_Work required_
Scan the data below and report how many lines include the word "width". Nothing else is wanted.

_Excerpted data_
.....

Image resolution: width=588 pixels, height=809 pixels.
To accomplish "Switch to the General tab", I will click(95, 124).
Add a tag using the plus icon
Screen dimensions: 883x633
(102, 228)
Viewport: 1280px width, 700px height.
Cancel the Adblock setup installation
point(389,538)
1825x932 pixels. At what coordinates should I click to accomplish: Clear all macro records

.....

_Finished task_
2